══ Data for the task

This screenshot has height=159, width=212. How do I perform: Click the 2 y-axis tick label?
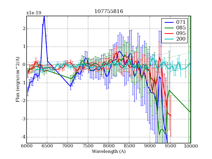coord(24,29)
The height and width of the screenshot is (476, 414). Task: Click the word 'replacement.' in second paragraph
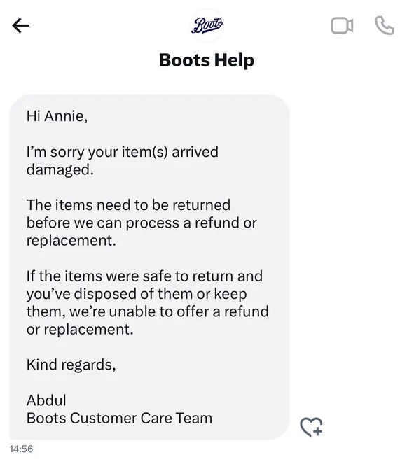tap(71, 241)
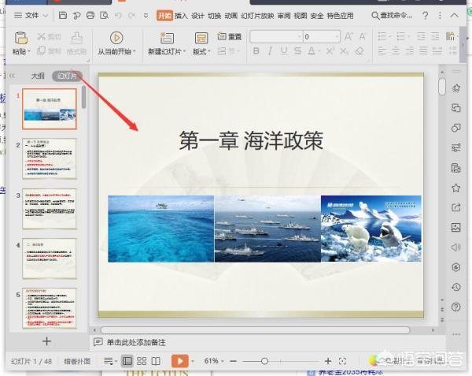This screenshot has width=472, height=376.
Task: Toggle italic text formatting
Action: coord(270,51)
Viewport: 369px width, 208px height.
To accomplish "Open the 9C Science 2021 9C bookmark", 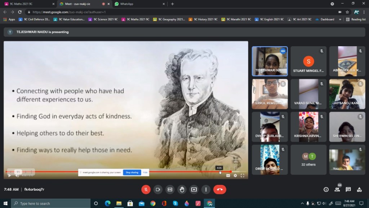I will click(103, 20).
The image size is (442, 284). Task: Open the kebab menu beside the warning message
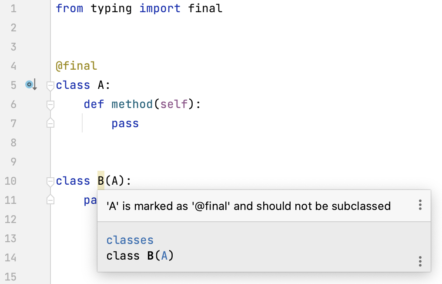pos(420,205)
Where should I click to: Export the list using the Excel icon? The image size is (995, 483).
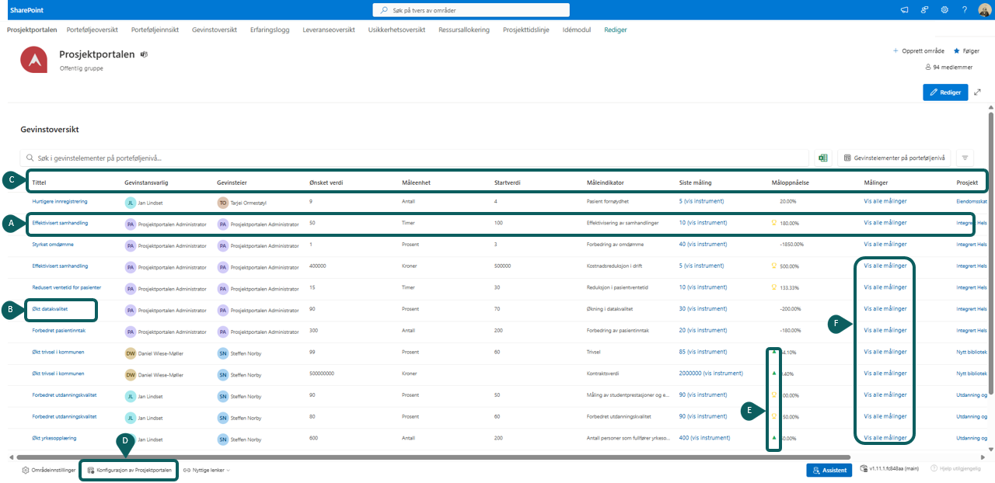pos(822,158)
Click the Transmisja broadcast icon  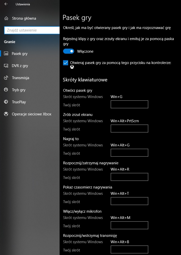[x=6, y=78]
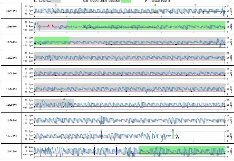
Task: Select the last yellow VS marker at 10:44 PM
Action: (195, 10)
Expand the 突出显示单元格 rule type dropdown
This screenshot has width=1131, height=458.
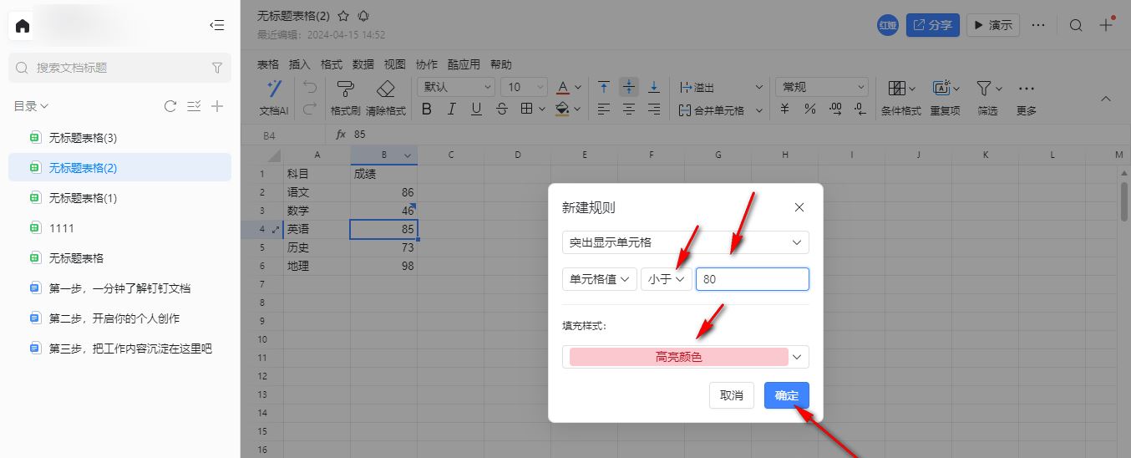pos(685,242)
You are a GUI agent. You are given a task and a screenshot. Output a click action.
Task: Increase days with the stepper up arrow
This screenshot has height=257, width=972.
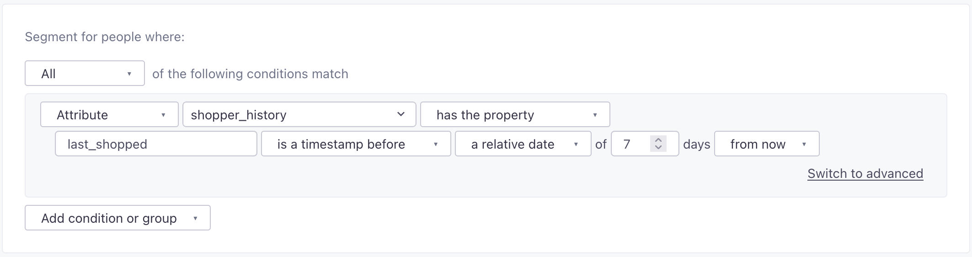658,140
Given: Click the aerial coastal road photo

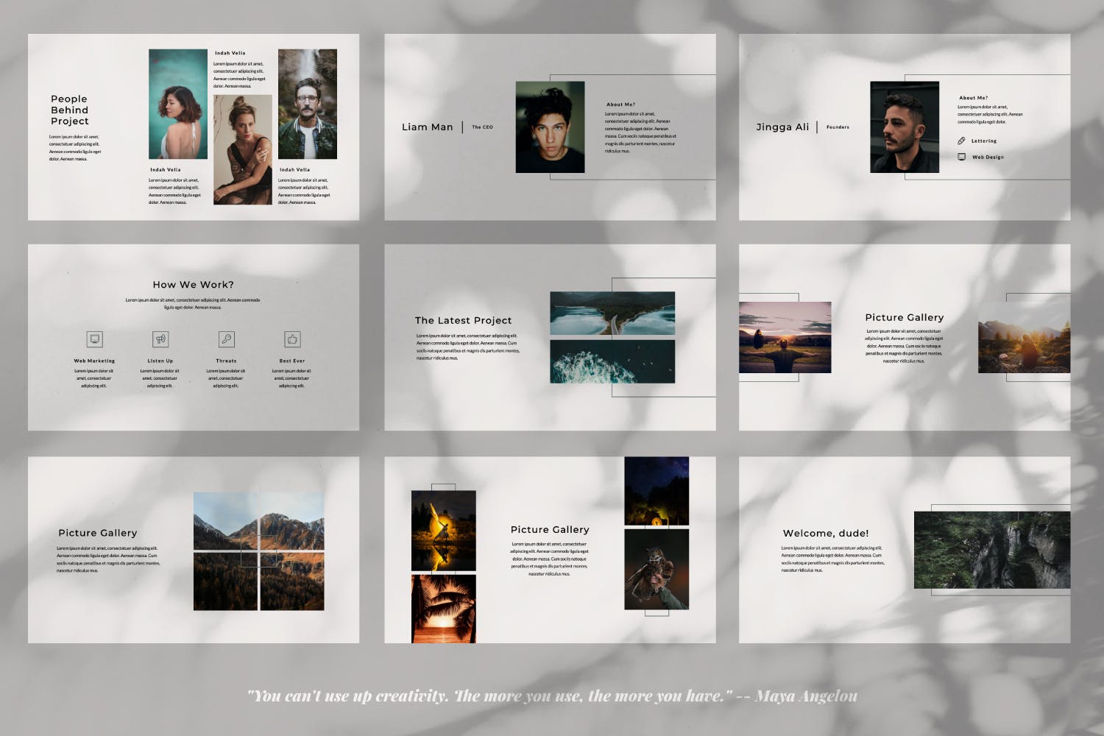Looking at the screenshot, I should (x=612, y=314).
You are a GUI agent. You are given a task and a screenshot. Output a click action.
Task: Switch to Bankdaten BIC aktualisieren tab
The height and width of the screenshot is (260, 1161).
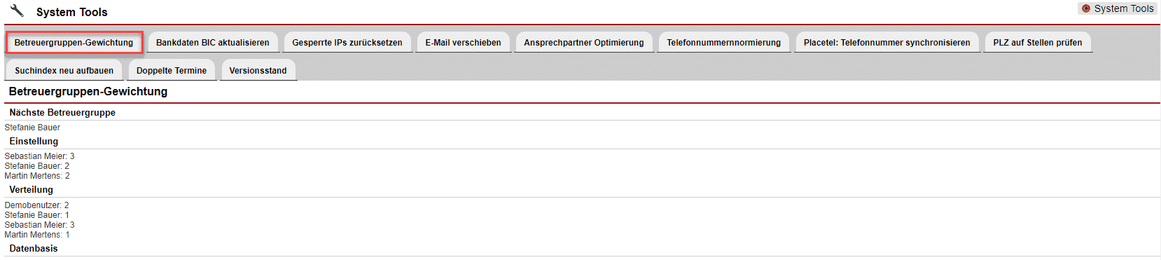(x=213, y=43)
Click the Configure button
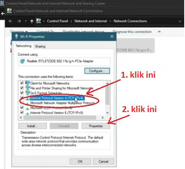The width and height of the screenshot is (185, 169). coord(97,71)
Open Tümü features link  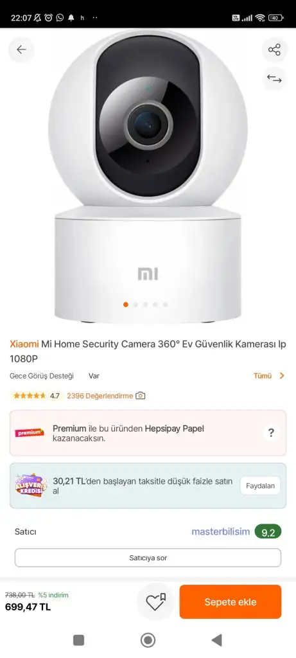point(263,375)
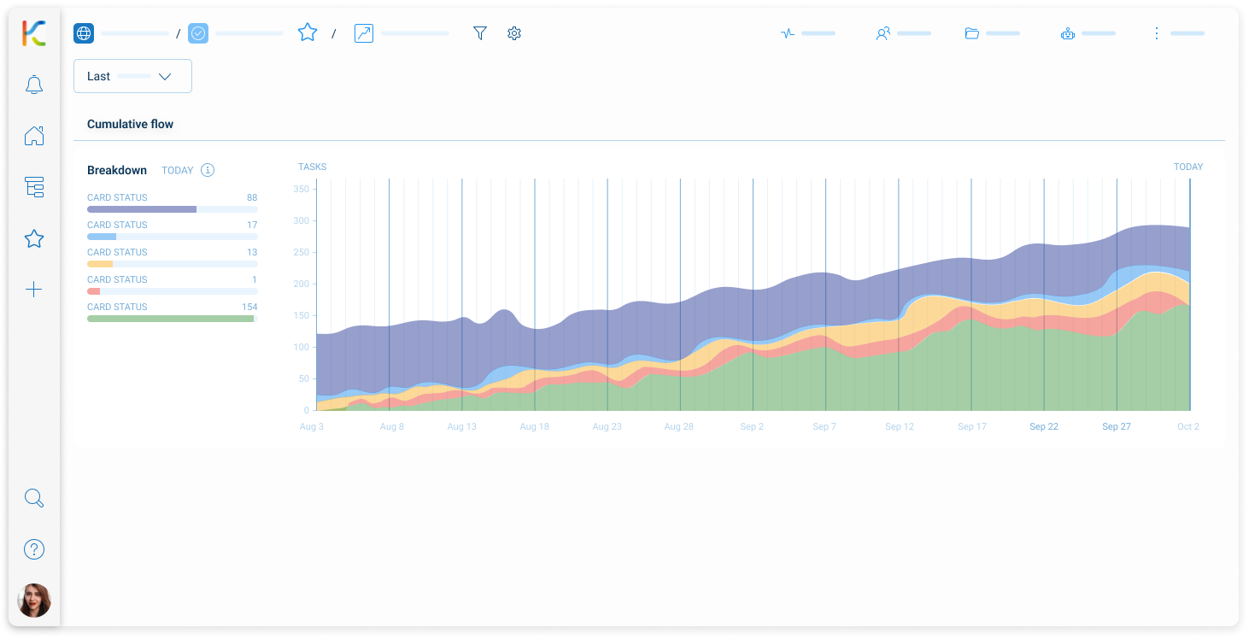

════

> **Exercise brief**
Reproduce the entries above verbatim, starting at the line containing "Expand the 突出显示单元格 rule type dropdown" and ending at the line containing "Looking at the", with both of those lines included. Omit the pictures from your answer.

> **Written response**
Expand the 突出显示单元格 rule type dropdown
This screenshot has width=1131, height=458.
pos(685,242)
You are a GUI agent. You are given a task and a screenshot. Output a click action.
Task: Increase days with the stepper up arrow
This screenshot has height=257, width=972.
658,140
Given: Click the aerial coastal road photo

Looking at the screenshot, I should (x=612, y=314).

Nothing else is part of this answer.